DATA START
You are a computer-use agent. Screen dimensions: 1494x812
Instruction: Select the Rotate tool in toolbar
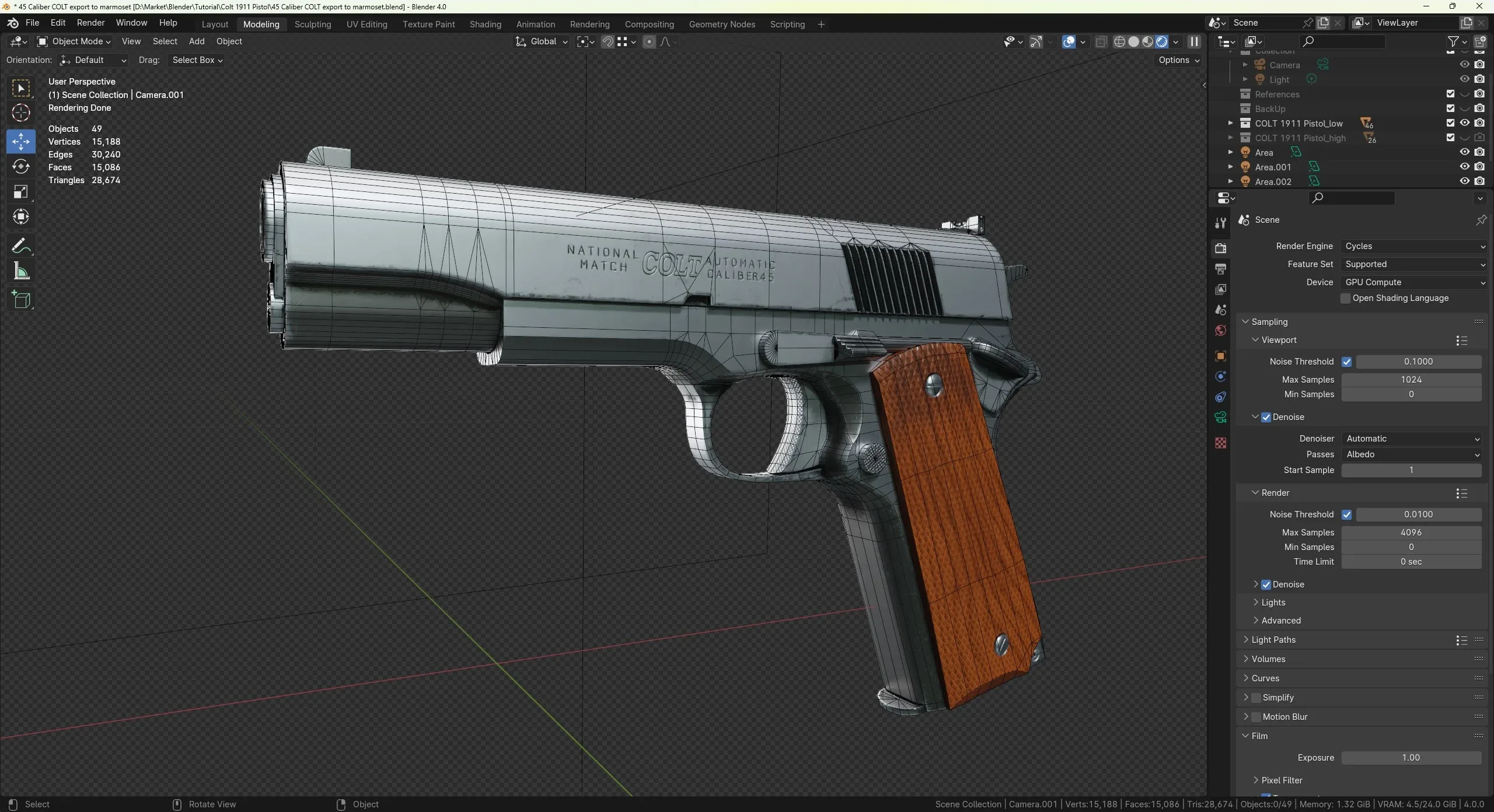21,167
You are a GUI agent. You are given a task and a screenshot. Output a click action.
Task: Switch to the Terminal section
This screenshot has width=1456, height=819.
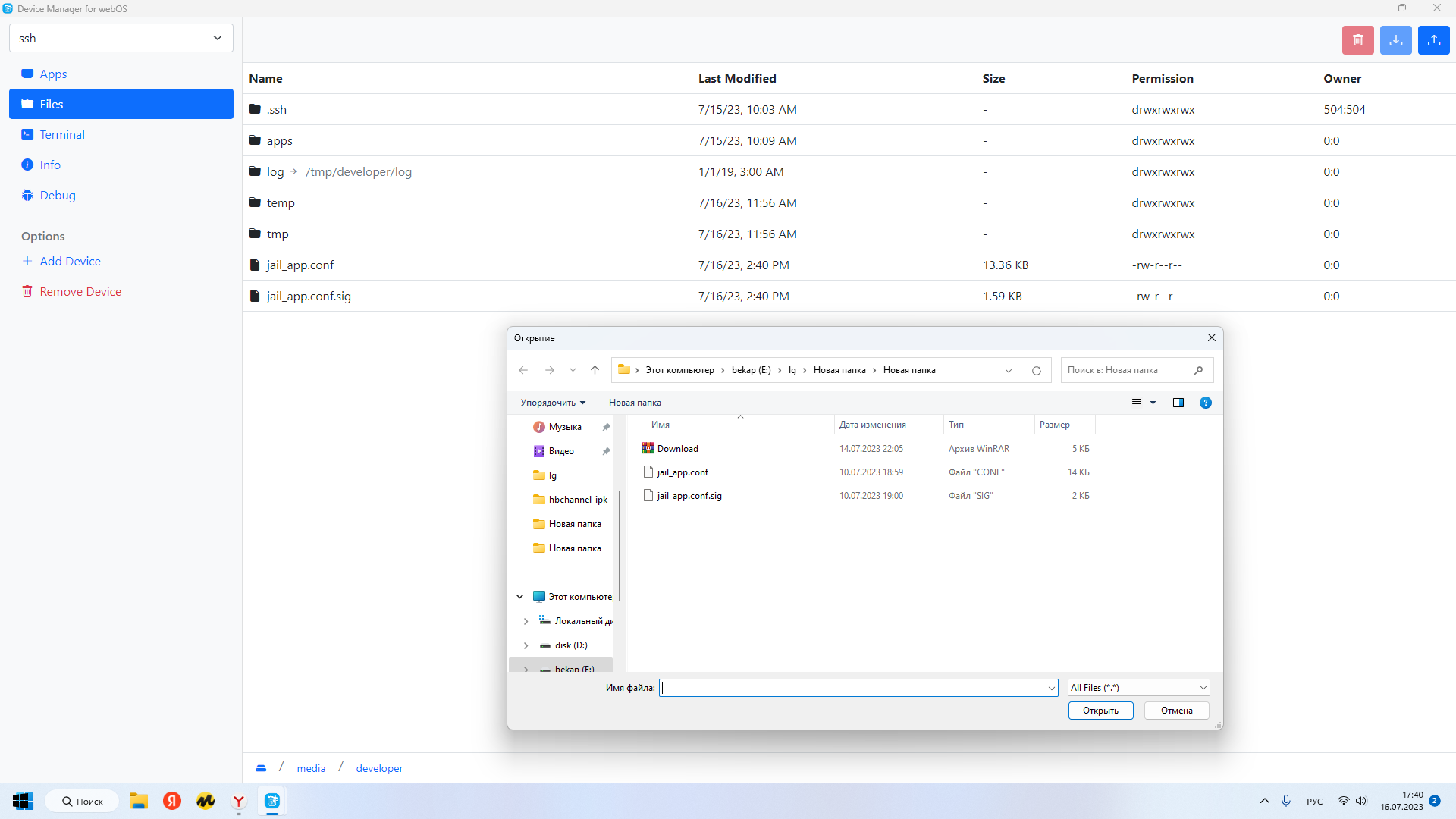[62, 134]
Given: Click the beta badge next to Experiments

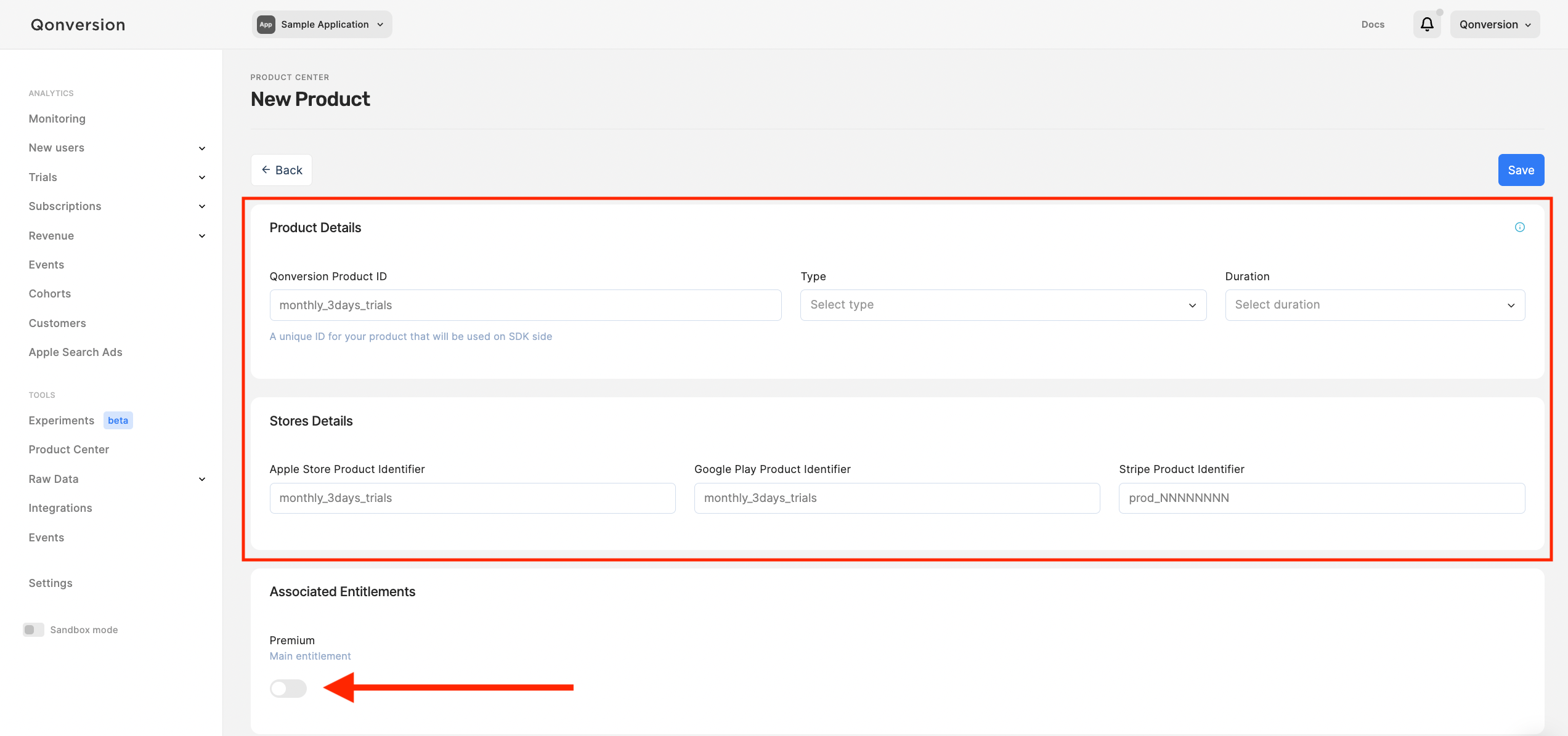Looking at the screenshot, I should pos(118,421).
DATA END
_EXERCISE DETAILS_
Every line from the one with "This screenshot has width=1456, height=819." through the last line of the data must be copied exactly. Leave the pictures out.

_EXERCISE OUTPUT_
This screenshot has width=1456, height=819.
[62, 134]
Given: Click the beta badge next to Experiments

Looking at the screenshot, I should pos(118,421).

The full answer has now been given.